ファインチューニングのスコアを 0.737 から 0.81 まで伸ばすまでに踏んだ、5つの失敗とその原因を振り返ります。データを増やすと悪化する、最新手法が逆効果になるなど、実際に起きた事象を記録しました。

はじめに

前回の記事では、松尾研のLLMコンペでスコア0.737を達成し、合格ライン(0.7)を突破するまでの道のりを紹介しました。

ひと安心……したのもつかの間、「もっと上に行けるんじゃないか?」という欲が出てきます。

ここからさらに10回の実験を重ねたのですが、待っていたのは失敗の連続でした。データを増やしたらスコアが下がる。最新手法を試したら逆効果。

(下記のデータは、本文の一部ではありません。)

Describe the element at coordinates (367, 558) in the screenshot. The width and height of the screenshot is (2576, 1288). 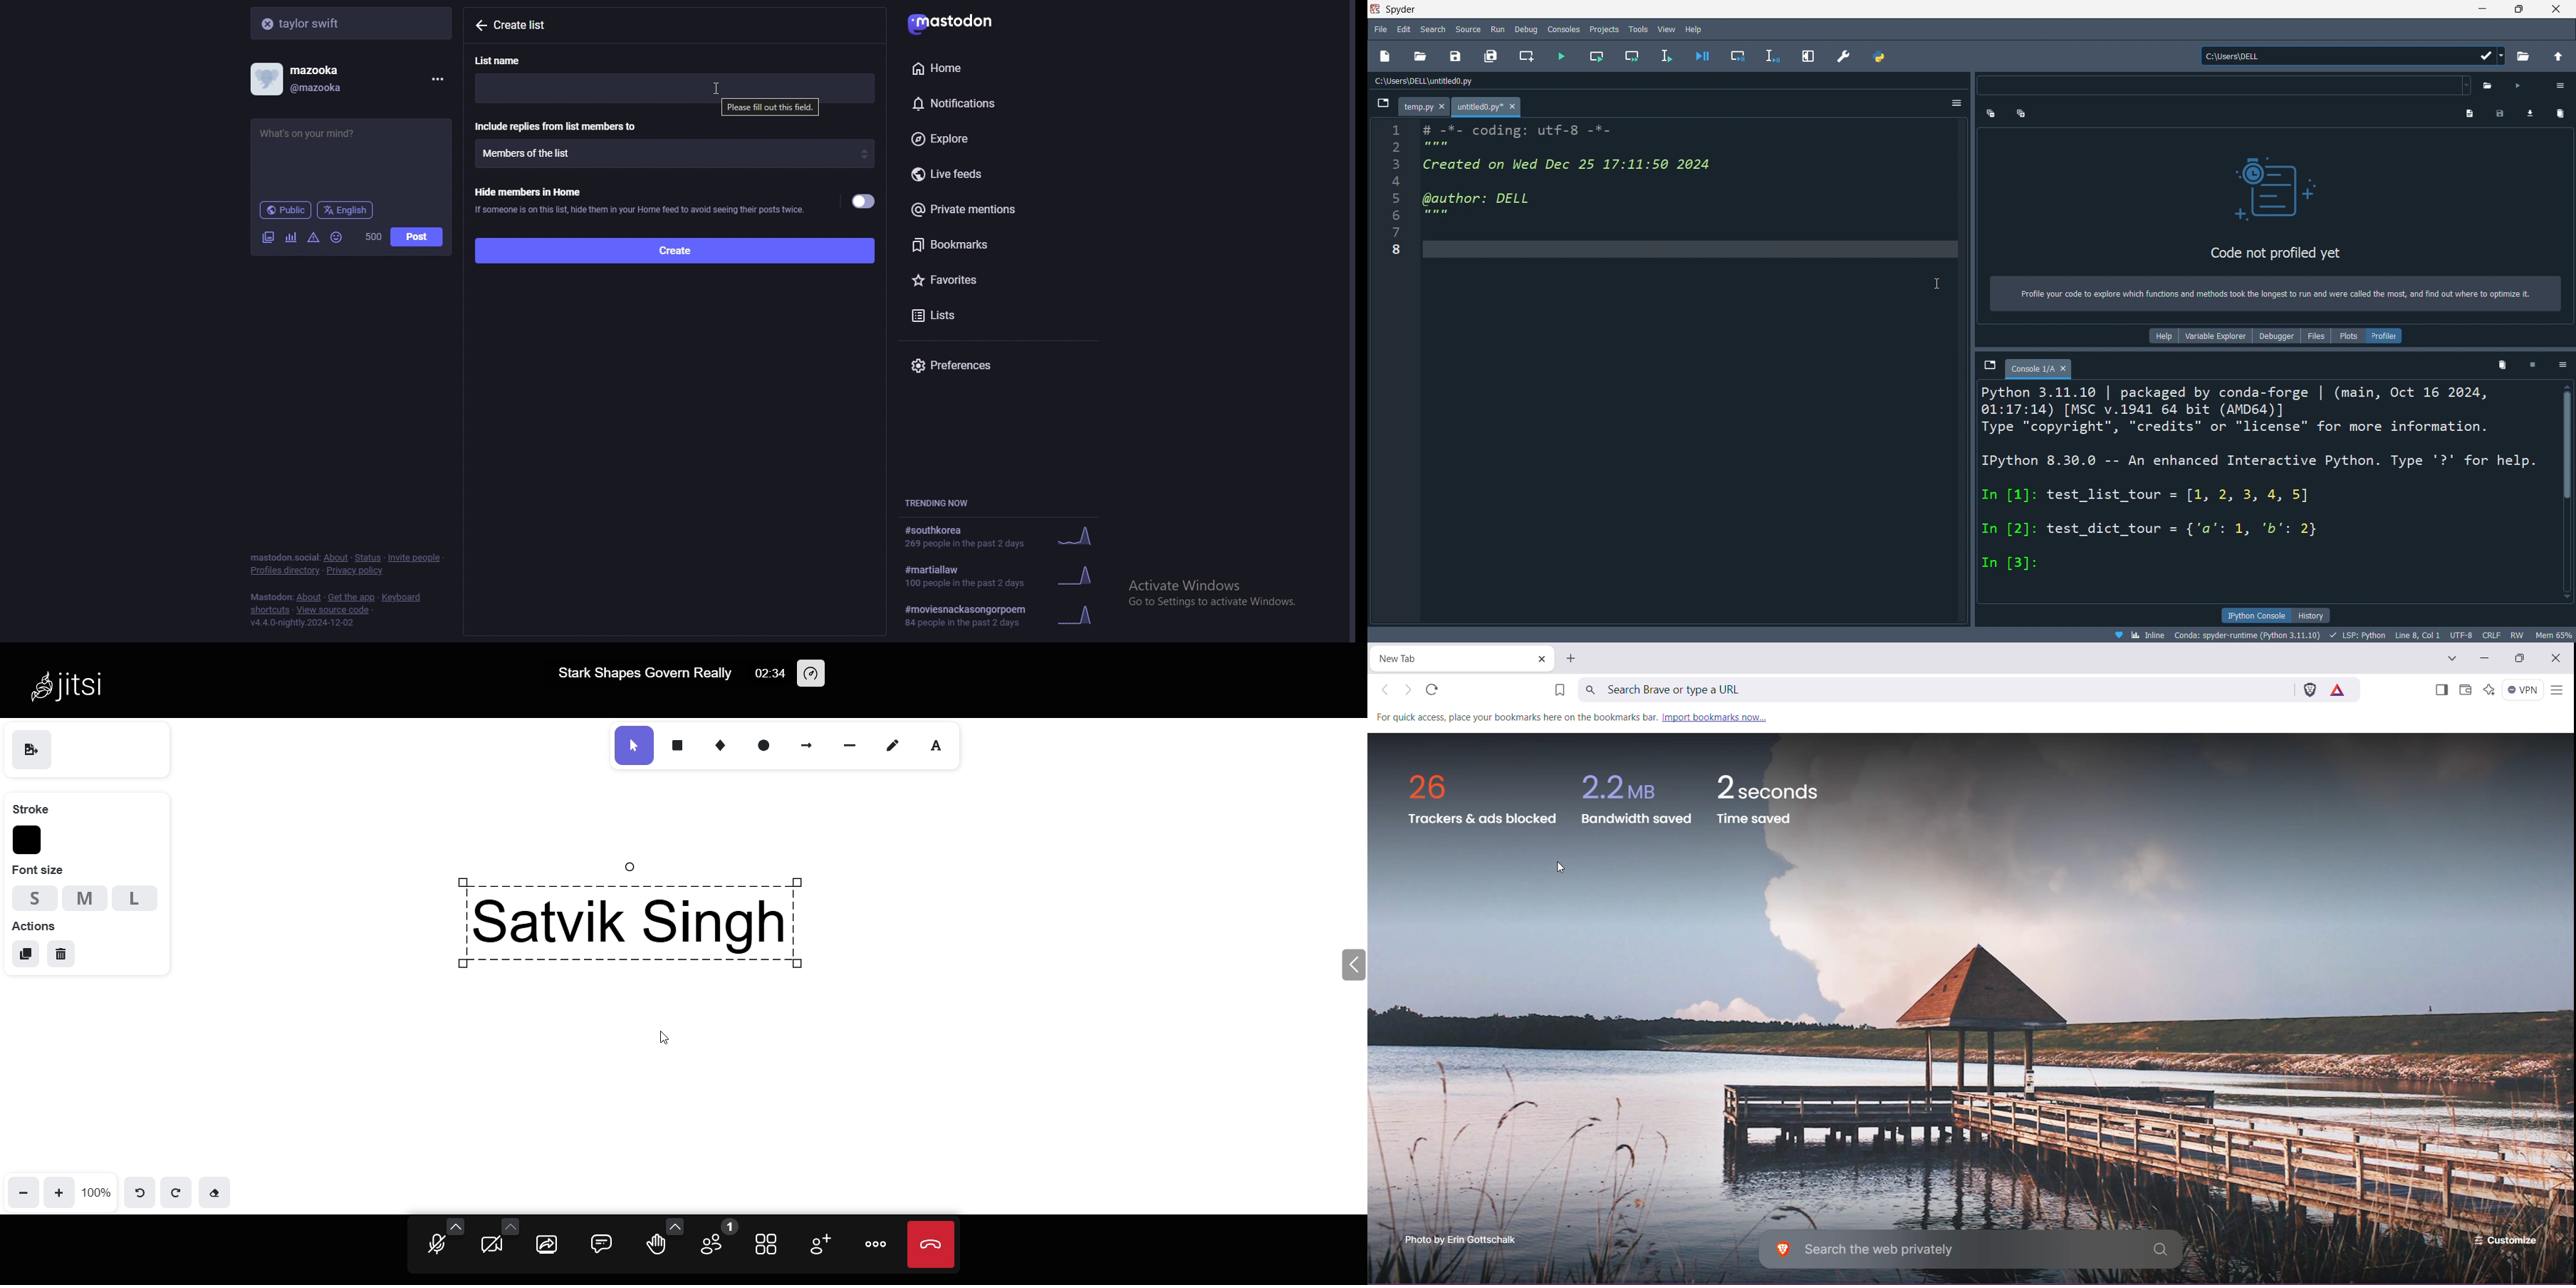
I see `status` at that location.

良かれと思った改善が裏目に出る──。

最終的には0.81053まで伸ばせたのですが、正直、たどり着くまでの道のりは地雷原でした。この記事では、その地雷を5つ紹介します。

失敗1: 学習率を0.000001変えただけでスコアが崖落ち

前回の実験で、学習率(モデルが「どれくらいガツガツ学ぶか」を決める数値)は2e-6がベストだと分かっていました。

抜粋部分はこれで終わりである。